En pleine lumière du jour et sous l’ovation d’un Stade de France à guichets fermés, Bono, puis le guitariste The Edge et le bassiste Adam Clayton, entrent sur scène au rythme martial de Sunday Bloody Sunday, martelé par Larry Mullen Jr, installé derrière sa batterie. Le panache de ce titre, comme celui du suivant, New Year’s Day, tirés de War (1983), le troisième album de U2, avait permis au quatuor irlandais de s’imposer comme star européenne.

Après une version de l’hymne à Martin Luther King, Pride (In the Name of Love), qui avait – dans ­l’album The Unforgettable Fire (1984) – relié pour la première fois son répertoire à l’histoire américaine, la bande à Bono pouvait se consacrer, au thème central de la tournée, The Joshua Tree Tour, qui passait par Paris les 25 et 26 juillet : la célébration du 30anniversaire de The Joshua Tree, l’album qui mit l’Amérique aux pieds de U2 et lui donna une envergure mondiale.

The Joshua Tree a retrouvé une nouvelle pertinence depuis l’élection de Donald Trump

Les Dublinois n’avaient pas cédé, jusque-là, à la mode des ­concerts « classic album », cette façon qu’ont les figures du rock de sanctifier leurs œuvres en interprétant intégralement, le ou les disques qui ont fait leur légende.

Le triomphe de la récente tournée The River de Bruce Springsteen a peut-être décidé les Irlandais. Avec 1,1 million de billets vendus dans les vingt-quatre heures ayant suivi l’annonce de The Joshua Tree Tour, le projet a prouvé son potentiel lucratif. Mais ce disque, autant marqué par la fascination du groupe pour les Etats-Unis que par son constat du délabrement industriel et politique de l’Amérique de Reagan, a retrouvé une nouvelle pertinence depuis l’élection de Donald Trump.

Le succès de The Joshua Tree – plus de 25 millions d’exemplaires vendus – avait ouvert à U2 les gradins des stades. Aujourd’hui encore, le quatuor est sans doute la for­mation capable d’habiter le plus intensément ce genre d’arène, qu’il s’agisse d’incarnation musicale ou de scénographie.

Paysages grandioses

Dès que le groupe attaque Where the Streets Have No Name, premier titre de ce fameux cinquième album, un immense écran (61 m de long pour 14 m de haut, soit le plus grand écran haute définition jamais utilisé pour un concert) diffuse en format panoramique des images de road-movie désertique. Une balade parmi les noueux arbres de Josué illustre ensuite I Still Haven’t Found What I’m Looking For, avant qu’un soleil couchant fasse spectaculairement rougir les montagnes de With or Without You, en écho aux images saisies à l’époque par le photographe Anton Corbijn pour la ­pochette de l’album.

- **Énoncé A**:
Recopiez fidèlement le passage de l'article sur U2 qui va de « The Joshua Tree a » jusqu'à « de Donald Trump. ».
- **Énoncé B**:
Selon l'article sur U2, qu'est-ce qui avait permis au quatuor irlandais de s'imposer comme star européenne ?
- **Énoncé C**:
D'après l'article, quelles sont les dimensions de l'écran qui diffuse les images pendant le concert ?

- **Matériel fourni**:
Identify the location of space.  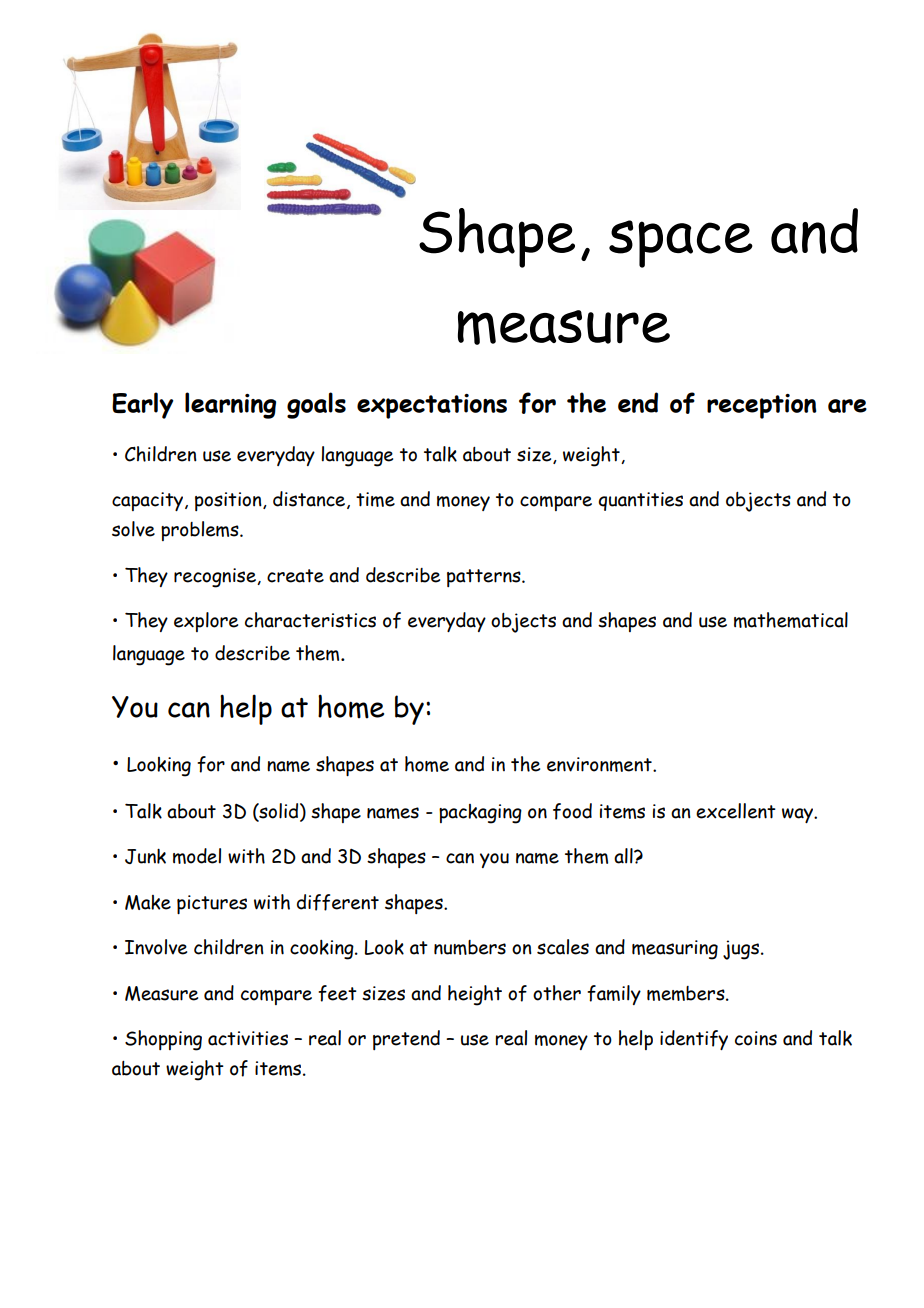
(681, 244).
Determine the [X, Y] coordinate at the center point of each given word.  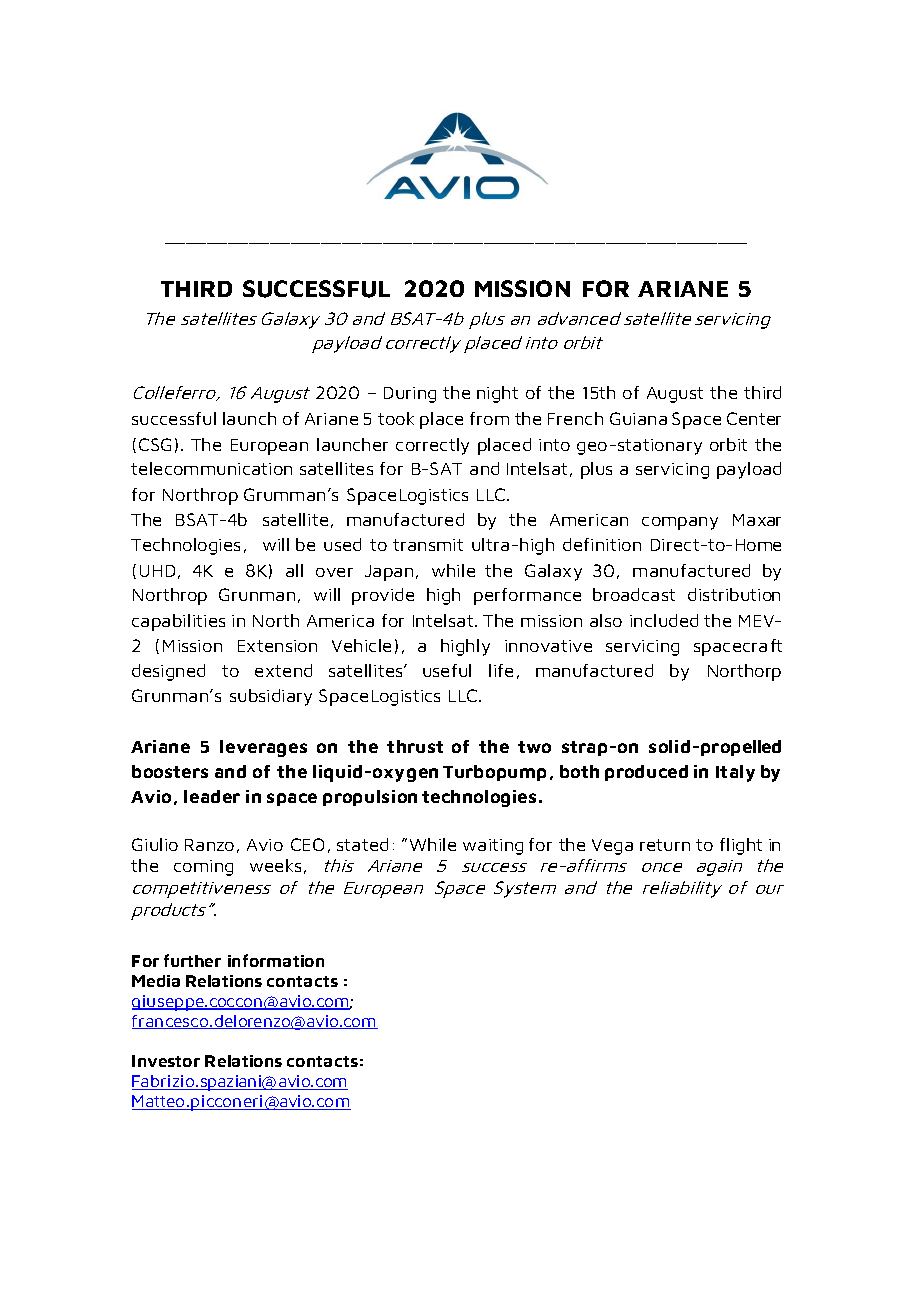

- **Réponse attendue A**:
The Joshua Tree a retrouvé une nouvelle pertinence depuis l’élection de Donald Trump

Les Dublinois n’avaient pas cédé, jusque-là, à la mode des ­concerts « classic album », cette façon qu’ont les figures du rock de sanctifier leurs œuvres en interprétant intégralement, le ou les disques qui ont fait leur légende.

Le triomphe de la récente tournée The River de Bruce Springsteen a peut-être décidé les Irlandais. Avec 1,1 million de billets vendus dans les vingt-quatre heures ayant suivi l’annonce de The Joshua Tree Tour, le projet a prouvé son potentiel lucratif. Mais ce disque, autant marqué par la fascination du groupe pour les Etats-Unis que par son constat du délabrement industriel et politique de l’Amérique de Reagan, a retrouvé une nouvelle pertinence depuis l’élection de Donald Trump.

- **Réponse attendue B**:
C'est le panache de Sunday Bloody Sunday et de New Year's Day qui avait permis au quatuor de s'imposer comme star européenne. Ces deux titres sont tirés de War (1983), le troisième album de U2.

- **Réponse attendue C**:
Il mesure 61 m de long pour 14 m de haut.